Typical uses of copies of primary data include backup, Decision Support Systems (DSS) data extraction and reports, testing, and trial failover (i.e., testing failure of hardware or software and resuming operations of the hardware or software on a second set of hardware or software). These copies of data are preferably updated as often as possible so that the copies can be used in the event that primary data are corrupted, lost, or otherwise need to be restored.
Two areas of concern when a hardware or software failure occurs, as well as during the subsequent recovery, are preventing data loss and maintaining data consistency between primary and backup data storage areas. One simple strategy includes backing up data onto a storage medium such as a tape, with copies stored in an offsite vault. Duplicate copies of backup tapes may be stored onsite and offsite. However, recovering data from backup tapes requires sequentially reading the tapes. Recovering large amounts of data can take weeks or even months, which can be unacceptable in today's 24×7 business environment.
More robust, but more complex, solutions include mirroring data from a primary data storage area to a backup, or “mirror,” storage area in real-time as updates are made to the primary data. FIG. 1A provides an example of a storage environment 100 in which data 110 are mirrored. Computer system 102 processes instructions or transactions to perform updates, such as update 104A, to data 110 residing on data storage area 112.
A data storage area may take form as one or more physical devices, such as one or more dynamic or static random access storage devices, one or more magnetic or optical data storage disks, or one or more other types of storage devices. With respect to backup copies of primary data, preferably the storage devices of a volume are direct access storage devices such as disks rather than sequential access storage devices such as tapes.
In FIG. 1A, two mirrors of data 110 are maintained, and corresponding updates are made to mirrors 120A and 120B when an update, such as update 104A, is made to data 110. For example, update 104B is made to mirror 120A residing on mirror data storage area 122, and corresponding update 104C is made to mirror 120B residing on mirror data storage area 124 when update 104A is made to data 110. As mentioned earlier, each mirror should reside on a separate physical storage device from the data for which the mirror serves as a backup, and therefore, data storage areas 112, 122, and 124 correspond to three physical storage devices in this example. If one of data storage areas 112, 122, and 124 is corrupted or suffers a loss of data, one of the other two mirrors can be used to provide the data.

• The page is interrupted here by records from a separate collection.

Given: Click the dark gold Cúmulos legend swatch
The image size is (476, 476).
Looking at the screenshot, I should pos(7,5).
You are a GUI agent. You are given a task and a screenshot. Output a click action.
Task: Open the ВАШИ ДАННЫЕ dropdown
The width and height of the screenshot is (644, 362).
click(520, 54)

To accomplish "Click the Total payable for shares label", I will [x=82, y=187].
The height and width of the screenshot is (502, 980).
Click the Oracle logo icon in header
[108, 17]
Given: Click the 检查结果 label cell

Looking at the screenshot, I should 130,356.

FIG. 11B shows a potential problem that can occur when data are mirrored. Assume that after making update 106A to region 2 (R2) of data 110, computer system 102 crashes, as shown by the X through computer system 102. Neither region 2 of mirror 120A nor region 2 of mirror 120B is updated in corresponding transactions 106B and 106C, also shown by an X through the transaction. This failure leaves regions 2 of mirrors 120A and 120B in an inconsistent state from the state of region 2 of data 110. When computer system 102 returns online, data read from region 2 of data 110 are different from data read from corresponding regions 2 of mirrors 120A and 120B. Measures to recover from inconsistencies in mirrored data due to system crashes are necessary to restore data 110, mirror 120A, and mirror 120B to consistent states. Ensuring data consistency is critical to maintaining highly available data.

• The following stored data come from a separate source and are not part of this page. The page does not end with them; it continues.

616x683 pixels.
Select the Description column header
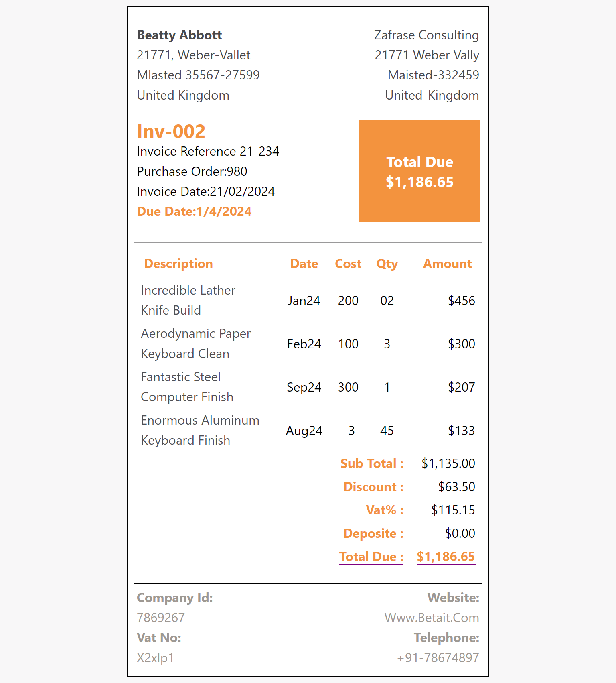point(178,264)
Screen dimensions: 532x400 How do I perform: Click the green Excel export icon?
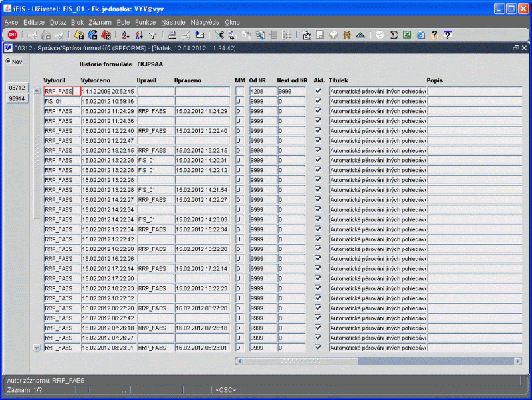pyautogui.click(x=407, y=35)

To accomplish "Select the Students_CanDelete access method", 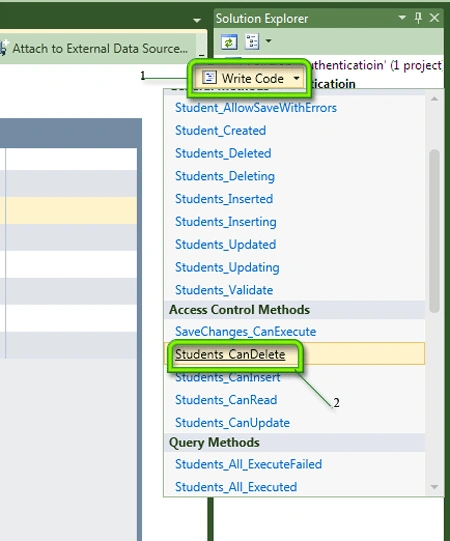I will [x=230, y=354].

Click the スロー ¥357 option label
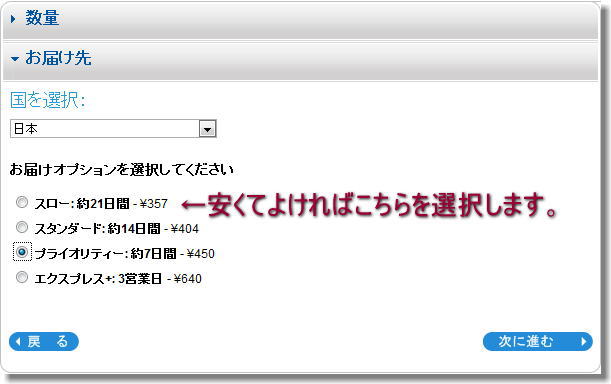pos(101,204)
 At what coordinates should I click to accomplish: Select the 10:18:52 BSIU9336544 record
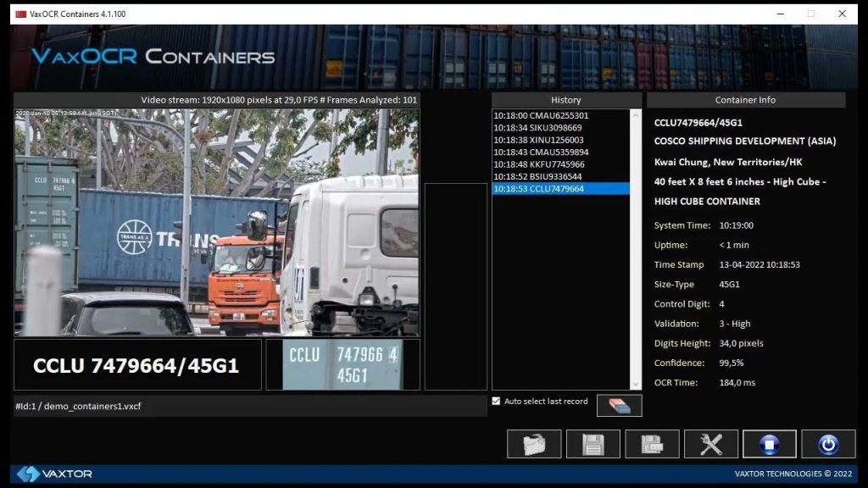tap(537, 177)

One method of restoring consistency between mirrors is to use one of the three sources of data—data 110, mirror 120A or 120B—as the valid copy and to copy data from the valid data source to the other two data sources. For example, data could be copied from data 110 to the two mirrors 120A and 120B. Typical prior art solutions have involved copying all of the data from the valid data source to the other data sources to ensure that all data are consistent. However, copying all data from snapshots can be unacceptably time-consuming when dealing with very large volumes of data, such as terabytes of data. In addition, copying large volumes of data diverts resources away from maintaining current versions of primary data during the restoration. A faster way to restore and/or synchronize large volumes of data is needed.
Various techniques have been developed to speed the synchronization process of two inconsistent sets of data. One technique involves taking a snapshot of source data such as data 110 at a given point in time, and then tracking regions changed in the source data with reference to the snapshot. Only the changed regions are copied to synchronize the snapshot with the source data. Such a technique is described in further detail in related application Ser. No. 10/207,461, filed on Jul. 29, 2002, entitled “Maintaining Persistent Data Change Maps for Fast Data Synchronization and Restoration” and naming Michael E. Root, Anand A. Kekre, Arun M. Rokade, John A. Colgrove, Ronald S. Karr and Oleg Kiselev as inventors, the application being incorporated herein by reference in its entirety.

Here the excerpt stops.